Source records:

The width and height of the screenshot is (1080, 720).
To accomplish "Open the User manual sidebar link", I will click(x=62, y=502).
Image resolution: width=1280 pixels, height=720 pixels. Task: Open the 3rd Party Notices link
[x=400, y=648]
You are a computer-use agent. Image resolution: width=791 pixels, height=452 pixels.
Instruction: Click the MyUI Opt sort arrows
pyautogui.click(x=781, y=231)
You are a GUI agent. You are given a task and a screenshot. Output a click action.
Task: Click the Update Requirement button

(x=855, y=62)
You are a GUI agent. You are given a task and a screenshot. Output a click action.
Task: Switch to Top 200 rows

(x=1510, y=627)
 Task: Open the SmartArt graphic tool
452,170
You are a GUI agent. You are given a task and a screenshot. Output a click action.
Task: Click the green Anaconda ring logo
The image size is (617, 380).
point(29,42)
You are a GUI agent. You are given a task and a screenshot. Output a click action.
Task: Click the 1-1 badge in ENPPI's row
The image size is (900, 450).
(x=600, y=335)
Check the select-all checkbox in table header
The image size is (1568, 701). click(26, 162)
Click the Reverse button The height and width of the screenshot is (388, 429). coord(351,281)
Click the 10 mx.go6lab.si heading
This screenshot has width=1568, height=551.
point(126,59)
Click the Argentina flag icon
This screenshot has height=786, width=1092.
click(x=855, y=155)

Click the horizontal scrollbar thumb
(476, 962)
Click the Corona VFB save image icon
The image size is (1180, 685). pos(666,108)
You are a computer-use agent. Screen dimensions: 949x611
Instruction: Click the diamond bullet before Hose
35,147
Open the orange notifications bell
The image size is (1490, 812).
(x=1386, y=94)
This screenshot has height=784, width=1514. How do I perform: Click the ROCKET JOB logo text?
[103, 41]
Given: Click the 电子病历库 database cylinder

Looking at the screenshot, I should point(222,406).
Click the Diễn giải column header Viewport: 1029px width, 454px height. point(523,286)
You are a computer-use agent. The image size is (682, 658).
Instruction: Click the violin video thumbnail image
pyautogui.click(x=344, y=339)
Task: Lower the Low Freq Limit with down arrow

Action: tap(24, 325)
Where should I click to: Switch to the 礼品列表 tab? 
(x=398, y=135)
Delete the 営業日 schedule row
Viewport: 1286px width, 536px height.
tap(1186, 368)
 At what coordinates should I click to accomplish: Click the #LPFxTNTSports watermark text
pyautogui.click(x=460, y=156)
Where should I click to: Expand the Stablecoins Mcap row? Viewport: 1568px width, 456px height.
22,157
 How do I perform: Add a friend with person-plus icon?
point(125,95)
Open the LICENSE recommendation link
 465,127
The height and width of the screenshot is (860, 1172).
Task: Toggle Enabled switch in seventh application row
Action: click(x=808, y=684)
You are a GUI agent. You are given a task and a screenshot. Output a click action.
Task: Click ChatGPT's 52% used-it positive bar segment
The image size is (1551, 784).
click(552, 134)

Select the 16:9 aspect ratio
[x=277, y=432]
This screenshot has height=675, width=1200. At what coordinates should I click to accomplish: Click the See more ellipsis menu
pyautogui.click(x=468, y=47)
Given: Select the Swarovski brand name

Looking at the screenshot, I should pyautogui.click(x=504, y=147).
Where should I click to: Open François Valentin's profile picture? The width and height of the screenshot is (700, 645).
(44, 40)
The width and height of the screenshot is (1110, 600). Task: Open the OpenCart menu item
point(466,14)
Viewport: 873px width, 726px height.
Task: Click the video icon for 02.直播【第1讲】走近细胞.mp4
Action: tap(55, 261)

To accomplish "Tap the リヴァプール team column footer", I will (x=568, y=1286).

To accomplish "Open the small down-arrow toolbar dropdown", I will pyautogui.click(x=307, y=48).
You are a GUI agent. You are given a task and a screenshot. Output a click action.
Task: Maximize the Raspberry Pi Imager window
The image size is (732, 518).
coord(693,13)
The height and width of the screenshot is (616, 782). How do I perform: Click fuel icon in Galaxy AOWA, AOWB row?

**Problem to work on**
Write out the data above once more, exactly as it stands.

**Result of this task**
The width and height of the screenshot is (1080, 720).
To accomplish "Open the User manual sidebar link", I will click(x=62, y=502).
Image resolution: width=1280 pixels, height=720 pixels. Task: Open the 3rd Party Notices link
[x=400, y=648]
You are a computer-use agent. Image resolution: width=791 pixels, height=452 pixels.
Instruction: Click the MyUI Opt sort arrows
pyautogui.click(x=781, y=231)
You are a GUI agent. You are given a task and a screenshot. Output a click action.
Task: Click the Update Requirement button

(x=855, y=62)
You are a GUI agent. You are given a task and a screenshot. Output a click action.
Task: Switch to Top 200 rows

(x=1510, y=627)
 Task: Open the SmartArt graphic tool
452,170
You are a GUI agent. You are given a task and a screenshot. Output a click action.
Task: Click the green Anaconda ring logo
The image size is (617, 380).
point(29,42)
You are a GUI agent. You are given a task and a screenshot. Output a click action.
Task: Click the 1-1 badge in ENPPI's row
The image size is (900, 450).
(x=600, y=335)
Check the select-all checkbox in table header
The image size is (1568, 701). click(26, 162)
Click the Reverse button The height and width of the screenshot is (388, 429). coord(351,281)
Click the 10 mx.go6lab.si heading
This screenshot has width=1568, height=551.
point(126,59)
Click the Argentina flag icon
This screenshot has height=786, width=1092.
click(x=855, y=155)

Click the horizontal scrollbar thumb
(476, 962)
Click the Corona VFB save image icon
The image size is (1180, 685). pos(666,108)
You are a computer-use agent. Screen dimensions: 949x611
Instruction: Click the diamond bullet before Hose
35,147
Open the orange notifications bell
The image size is (1490, 812).
(x=1386, y=94)
This screenshot has height=784, width=1514. How do I perform: Click the ROCKET JOB logo text?
[103, 41]
Given: Click the 电子病历库 database cylinder

Looking at the screenshot, I should point(222,406).
Click the Diễn giải column header Viewport: 1029px width, 454px height. point(523,286)
You are a computer-use agent. The image size is (682, 658).
Instruction: Click the violin video thumbnail image
pyautogui.click(x=344, y=339)
Task: Lower the Low Freq Limit with down arrow

Action: tap(24, 325)
Where should I click to: Switch to the 礼品列表 tab? 
(x=398, y=135)
Delete the 営業日 schedule row
Viewport: 1286px width, 536px height.
tap(1186, 368)
 At what coordinates should I click to accomplish: Click the #LPFxTNTSports watermark text
pyautogui.click(x=460, y=156)
Where should I click to: Expand the Stablecoins Mcap row? Viewport: 1568px width, 456px height.
22,157
 How do I perform: Add a friend with person-plus icon?
point(125,95)
Open the LICENSE recommendation link
 465,127
The height and width of the screenshot is (860, 1172).
Task: Toggle Enabled switch in seventh application row
Action: click(x=808, y=684)
You are a GUI agent. You are given a task and a screenshot. Output a click action.
Task: Click ChatGPT's 52% used-it positive bar segment
The image size is (1551, 784).
click(552, 134)

Select the 16:9 aspect ratio
[x=277, y=432]
This screenshot has height=675, width=1200. At what coordinates should I click to accomplish: Click the See more ellipsis menu
pyautogui.click(x=468, y=47)
Given: Select the Swarovski brand name

Looking at the screenshot, I should pyautogui.click(x=504, y=147).
Where should I click to: Open François Valentin's profile picture? The width and height of the screenshot is (700, 645).
(44, 40)
The width and height of the screenshot is (1110, 600). Task: Open the OpenCart menu item
point(466,14)
Viewport: 873px width, 726px height.
Task: Click the video icon for 02.直播【第1讲】走近细胞.mp4
Action: tap(55, 261)

To accomplish "Tap the リヴァプール team column footer", I will (x=568, y=1286).

To accomplish "Open the small down-arrow toolbar dropdown", I will pyautogui.click(x=307, y=48).
You are a GUI agent. You are given a task and a screenshot. Output a click action.
Task: Maximize the Raspberry Pi Imager window
The image size is (732, 518).
coord(693,13)
The height and width of the screenshot is (616, 782). How do I perform: Click fuel icon in Galaxy AOWA, AOWB row?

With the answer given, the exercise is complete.